Can a life be saved by the much fancied Emergency PCI ?
Not really. The PCI can not reverse the myocardial damage , so it’s role is little . But , any way it should be done and . . . it will be done in most institutions to give the benefit of doubt (Of course , with a definite the risk of doubting !)
What is the risk of PCI in these situation ?
The infarct related artery * if opened up can convert a bland infarct into a “angry red” hemorrhagic infarct .This is as good as giving the patient , a farewell party for his journey to heaven !
Note : Primary PCI definitely saves life in STMI . The * is applicable only in persistent ST elevation , late after an acute MI.
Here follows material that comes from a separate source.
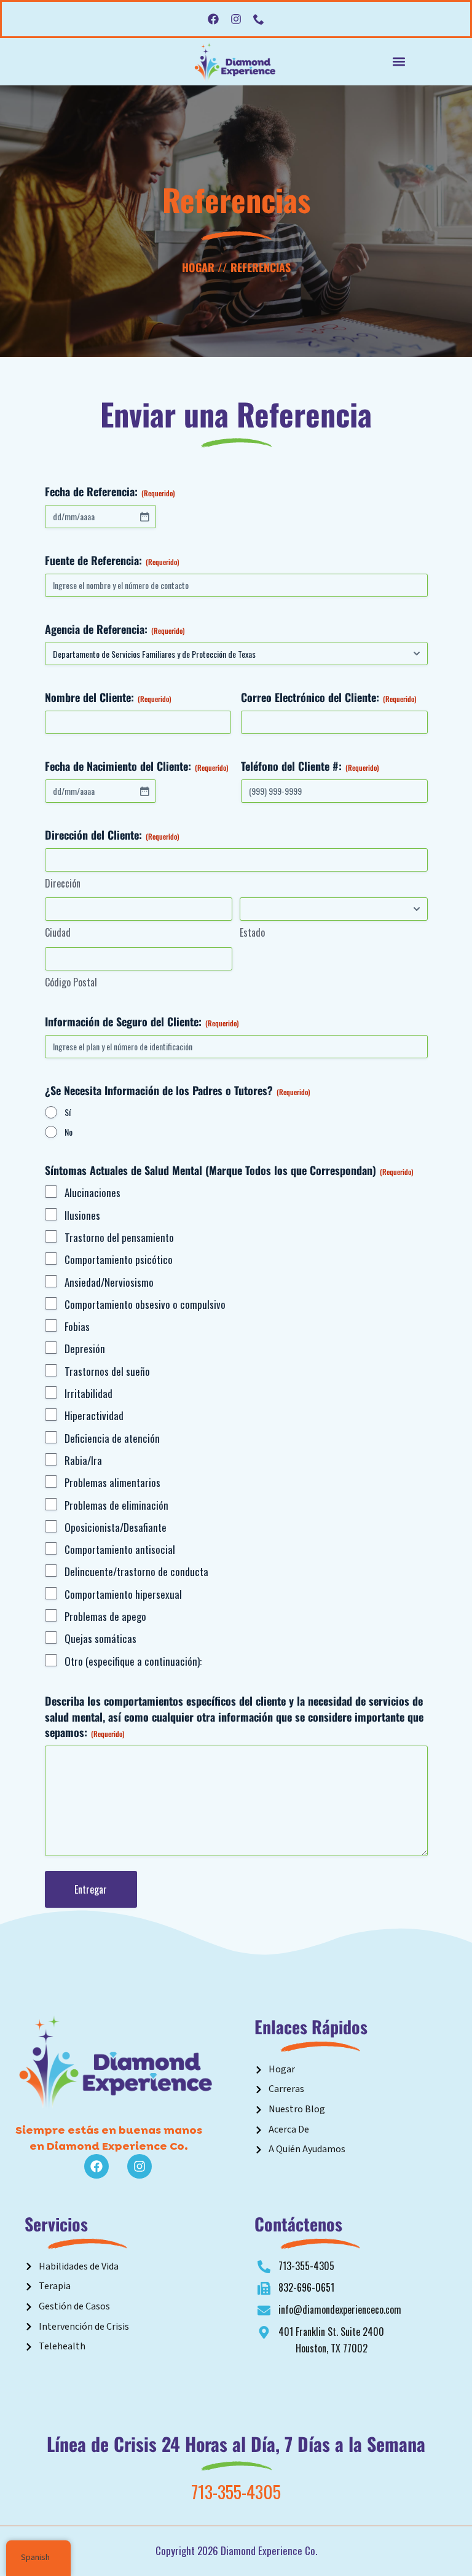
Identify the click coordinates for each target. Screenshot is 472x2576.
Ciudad (58, 933)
How could have the above death prevented ?
As one of the comments to this article suggested, we need to have methods to identify impending rupture early and accurately .This should followed by a prophylactic surgical intervention (Reinforcing the friable myocardium – with a patch or mesh ) .This is again not a easy decision to make .
When the ECG assumes a shape of an action potential , it is often a sign of imminent death . Even though it may sound a pessimistic view it is often the truth . Of course , an emrgency PCI or CABG are the only options available , we have to be remember the above truth , as we play those sophisticated games within their coronary arteries.